Zumal die schon begonnene Ära des mobilen Überall-Internets die Privatsphäre immer weiter einschränkt - schon wenn die Orte erfasst werden, an denen ein Nutzer mit dem Handy online geht, und erst recht, wenn Werbetreibende diese Ortsangaben nutzen.

Auch Rehab Alnemr, eine ägyptische Informatikerin am Hasso-Plattner-Institut in Potsdam, ist überzeugt: "Wenn zwei Teilnehmer im Internet miteinander in Verbindung treten sollen, brauchen sie ein Minimum an Vertrauen." Buchmann und sie waren Mitorganisatoren zweier wissenschaftlicher Konferenzen, die sich in der vergangenen Woche mit dem Thema beschäftigt haben: Alnemr hat ein Symposium über Vertrauen und Reputation an ihrem Institut organisiert und Buchmann leitet ein Projekt über Vertrauen und Privatsphäre, dass die nationale Technikakademie Acatech in Berlin vorgestellt hat.

Möglichst viele Daten sammeln

Vertrauen stellt sich dabei als Begriff mit zwei Aspekten dar. Wer sich im Internet bewegt, braucht zum einen Vertrauen zu anderen Nutzern, das sich aus der Reputation etwa in sozialen Netzwerken speisen kann. Im Umgang mit Webseiten und kommerziellen Anbietern braucht es zum anderen das Vertrauen, dass die Betreiber der Online-Angebote möglichst wenig persönliche Daten erheben und speichern und die Privatsphäre achten.

"Das widerspricht den Impulsen von Informatikern, die so viele Daten sammeln, wie sie können, und sie so lange aufheben wie möglich", sagt Ian Brown von der Oxford University.
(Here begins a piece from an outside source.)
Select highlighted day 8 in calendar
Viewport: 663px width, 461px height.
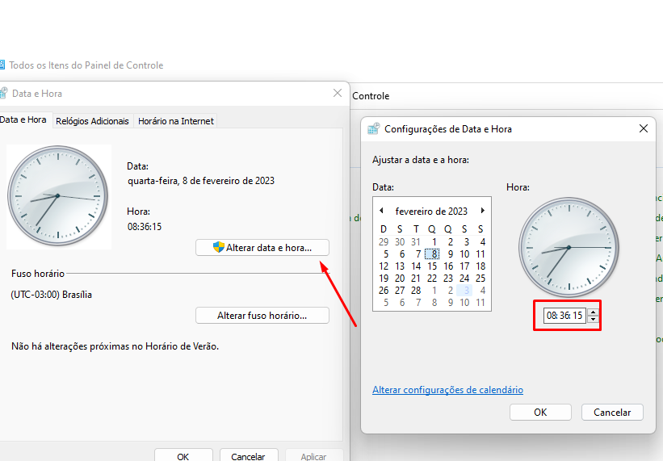432,254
Der Schutz der Privatsphäre lasse sich daher kaum mehr bei existierenden Diensten nachrüsten, er müsste aber ins Design neuer Angebote einfließen. "Wenn man wartet, bis sich die Leute beschweren, untergräbt man das Vertrauen ins Internet."

Als Beispiel nannte Brown Abrechnungssysteme im Straßenverkehr: In Londons Innenstadt, wo eine saftige Maut erhoben wird, erfassen Kameras die Nummernschilder aller einfahrenden Autos, die dann zentral gespeichert werden. So entstehe ein Bewegungsprofil der Fahrer, sagt der Computerfachmann aus Oxford. In der chinesischen Stadt Shenzen hingegen würden Mautzahlungen mit Funkchips abgebucht, ohne persönliche Angaben zu erfassen.

Wegwerf-Identitäten

Claudia Eckert von der Technischen Universität München schlägt vor, dem Datensammeln zu begegnen, indem Netznutzer Wegwerf-Identitäten annehmen können. "Der Internetnutzer würde sich bei einer sicheren Firma mit Klarnamen und Kontodaten anmelden, und diese würde dann eine Reihe geheimer Identitäten vergeben", sagt sie. Für jeden Vorgang im Internet, etwa einen Einkauf, würde man eine davon benutzen.

Die Daten müsste man sich weder ausdenken noch umständlich irgendwo abtippen, eine gesicherte Software könnte das übernehmen. Die ausgebende Firma würde dem Verkäufer garantieren, dass sich hinter dem Alias eine reale Person verbirgt und womöglich die Zahlung abwickeln. Und der Kunde könnte die Identität nach Abschluss der Transaktion aufgeben, sodass der Verkäufer seine Daten nicht weiter nutzen kann. Die Ausgabeinstanz müsste eine Firma sein, die kontrolliert wird wie heute bereits Zertifizierungsstellen für gesicherte Webseiten.

Der virtuelle Identitätenhändler würde seinen Nutzern somit zeitlich begrenzt einen guten Ruf verschaffen, den eines zuverlässigen Kunden. In vielen anderen Diensten, zum Beispiel auf sozialen Webseiten, müsste ein guter (Benutzer-)Name hingegen durch konsistentes Verhalten über längere Zeit erworben werden. Reputation als eine Art sozialer Klebstoff für Online-Kontakte "soll gutes Verhalten belohnen und schlechtes bestrafen", sagt Audung Jøsang von der Universität Oslo.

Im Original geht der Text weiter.